### What you will do
Copy exactly the line containing "This screenshot has height=842, width=1500." and all the lines that follow it to the end of the records, minus the pictures.

++++ Material for the task ++++

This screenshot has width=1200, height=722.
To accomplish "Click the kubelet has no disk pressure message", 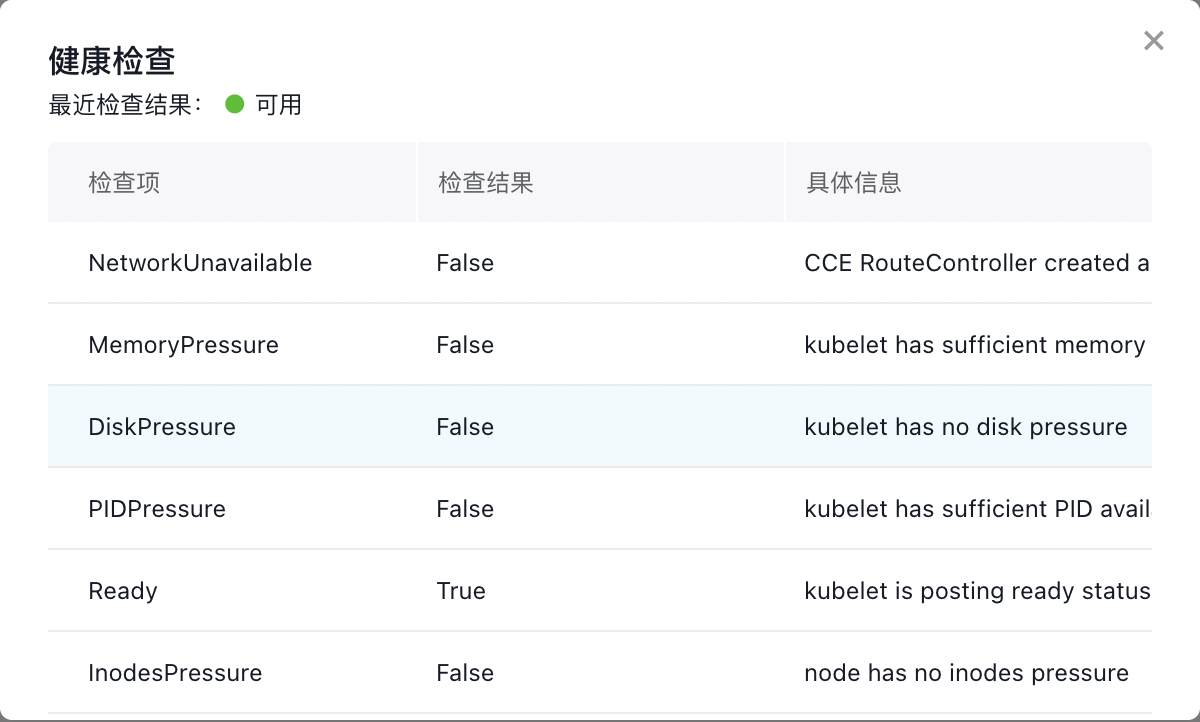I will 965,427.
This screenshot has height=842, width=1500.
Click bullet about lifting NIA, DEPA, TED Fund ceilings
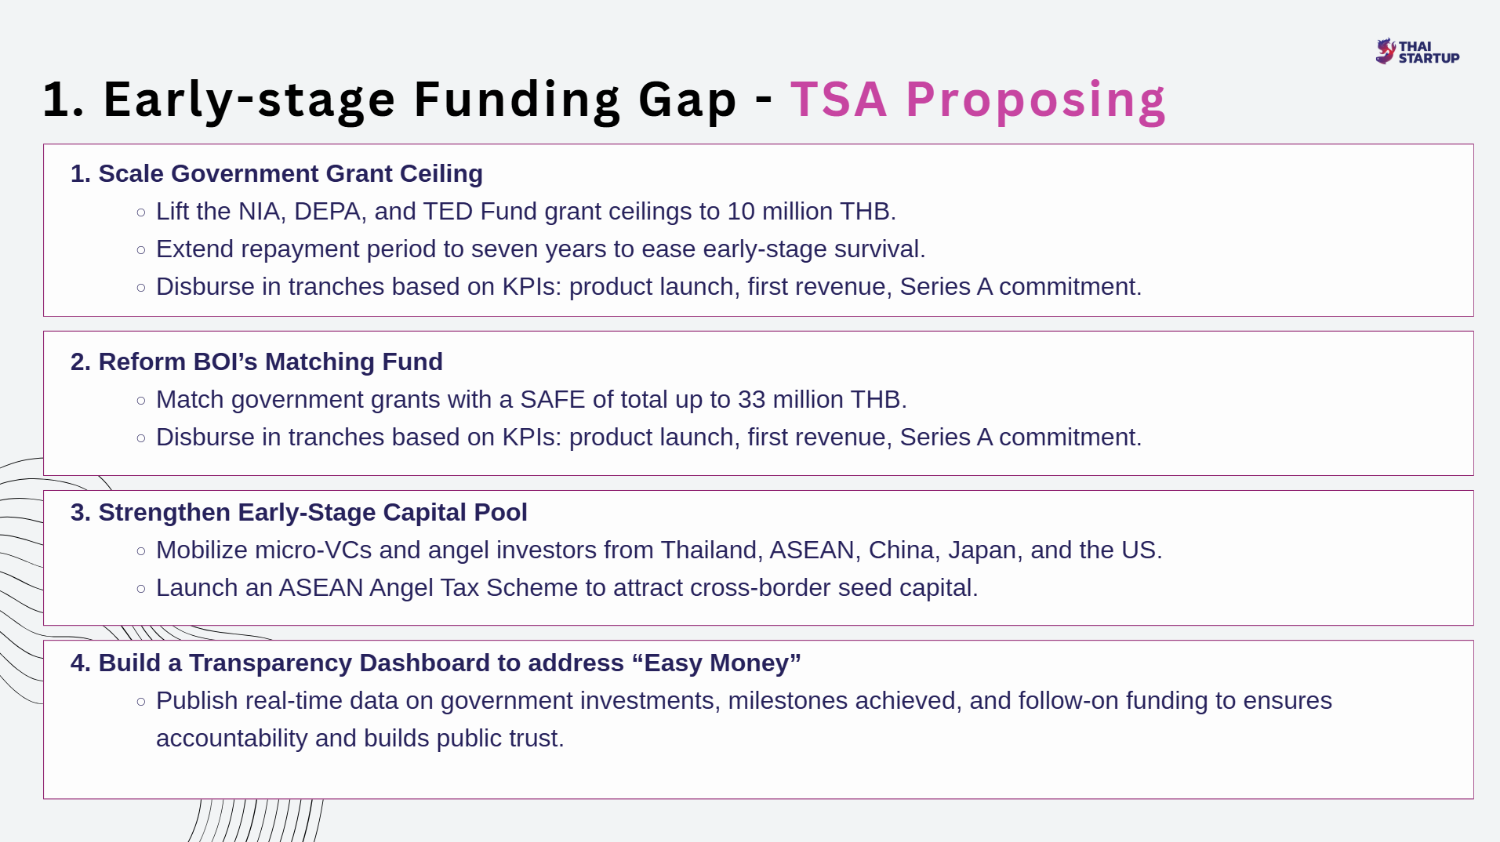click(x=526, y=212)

++++

### Response
This screenshot has height=842, width=1500.
Click bullet about lifting NIA, DEPA, TED Fund ceilings
click(x=526, y=212)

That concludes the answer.